◆ **SELECTED EXCERPT**:
CM: What are those challenges?
Foxx: I think infrastructure will continue to be a big challenge for the city of Charlotte. There’s more infrastructure that needs to be built than we have the revenues to build.

CM: Meaning?
Foxx: Roads, transit, the airport—planes, trains, automobiles, bikes, and pedestrian facilities, all those things require enormous amounts of money. The City Council made the right decision, I think, to go revenue neutral this year, meaning we were able to reduce the property tax rate after the revaluation. The challenge is that there is not a lot of debt capacity out there to allow us to go build that infrastructure.
   Transit has a special challenge because it’s sales tax dependent. Our transit system was developed in a time when consumer spending was much more elevated than it is today. Whether today is an indication of the long-term trend or whether there will be a reversion to what was there before is anyone’s guess, but the fact of the matter is we’re basing our projections on those revenues now. That means fewer revenues to get.

◆ **WHAT THIS EXERCISE ASKS**:
1) In the Charlotte infrastructure interview, what does Foxx say the transit system depends on?
2) Condense the paragraph of the Charlotte infrastructure interview that begins "Roads, transit, the airport" into a shorter version that keeps its main facts.
3) Write a continuation of the Charlotte infrastructure interview that begins right after its last sentence.
The records that come after this interview are not needed for the tasks here.

◆ **DATA RECORDS**:
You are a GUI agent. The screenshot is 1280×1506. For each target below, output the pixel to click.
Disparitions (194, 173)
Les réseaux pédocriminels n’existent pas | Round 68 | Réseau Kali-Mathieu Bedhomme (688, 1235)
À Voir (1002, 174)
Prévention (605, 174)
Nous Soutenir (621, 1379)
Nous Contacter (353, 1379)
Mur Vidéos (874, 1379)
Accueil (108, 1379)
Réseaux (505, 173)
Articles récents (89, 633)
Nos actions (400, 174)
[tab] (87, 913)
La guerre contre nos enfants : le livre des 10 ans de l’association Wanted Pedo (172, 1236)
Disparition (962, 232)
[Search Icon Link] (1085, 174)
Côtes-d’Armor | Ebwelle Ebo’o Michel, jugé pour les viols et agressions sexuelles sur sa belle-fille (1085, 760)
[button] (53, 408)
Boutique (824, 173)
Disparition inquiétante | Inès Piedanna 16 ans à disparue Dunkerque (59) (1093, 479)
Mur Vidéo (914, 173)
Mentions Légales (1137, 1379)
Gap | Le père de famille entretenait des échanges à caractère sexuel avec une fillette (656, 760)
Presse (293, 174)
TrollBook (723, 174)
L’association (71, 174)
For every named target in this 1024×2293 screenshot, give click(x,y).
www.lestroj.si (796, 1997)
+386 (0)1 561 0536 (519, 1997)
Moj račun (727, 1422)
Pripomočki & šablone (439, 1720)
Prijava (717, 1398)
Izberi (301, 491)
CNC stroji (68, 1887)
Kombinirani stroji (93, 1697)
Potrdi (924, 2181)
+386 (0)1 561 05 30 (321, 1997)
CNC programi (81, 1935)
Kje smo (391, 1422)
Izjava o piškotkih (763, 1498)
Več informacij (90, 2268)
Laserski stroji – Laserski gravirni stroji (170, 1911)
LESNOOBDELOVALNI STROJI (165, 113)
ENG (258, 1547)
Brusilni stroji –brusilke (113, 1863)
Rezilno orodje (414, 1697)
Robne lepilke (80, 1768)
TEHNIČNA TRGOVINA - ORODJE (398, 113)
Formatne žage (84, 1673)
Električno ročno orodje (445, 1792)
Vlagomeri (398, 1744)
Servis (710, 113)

◆ **ANSWERS FOR THIS EXERCISE**:
1) Transit depends on sales tax.

2) Roads, transit, the airport, and facilities for planes, trains, automobiles, bikes, and pedestrians all require enormous amounts of money. Foxx thinks the City Council was right to go revenue neutral this year, lowering the property tax rate after the revaluation. The challenge is that little debt capacity is available to build that infrastructure.

3)
   I think another overwhelming challenge for this community is education. We’ve got to think about education differently. Schools will have to adapt by using technology, trying to work within the revenue that’s available. And we’re going to have to work a little harder to make the time kids spend out of the classroom a time that’s spent learning. That’s why I’ve tried to focus more attention on the youth employment program, on the mentoring programs that we have, and on Project LIFT [a public-private partnership focused on improving schools on the Westside]. I think all three of those are creating a kind of laboratory, if you will, for kids, so when they’re in school they’re learning. When they’re out of school maybe they’re working, learning on the job, or maybe they’re going to one of these collaborations we have with the mentoring alliance with UNC Charlotte. But we can’t afford to expect that our kids, who spend seven or eight hours in school, can compete with kids who spend ten or eleven hours in school in other countries.



 

Foxx spoke at the official kickoff event for the Democratic National Convention in early September. Photo courtesy of Meredith Jones.

 

CM: If there’s one defining issue among Charlotte citizens, it’s education. But the mayor and Ciy Council have no direct responsibility for our public schools. Do you feel sidelined?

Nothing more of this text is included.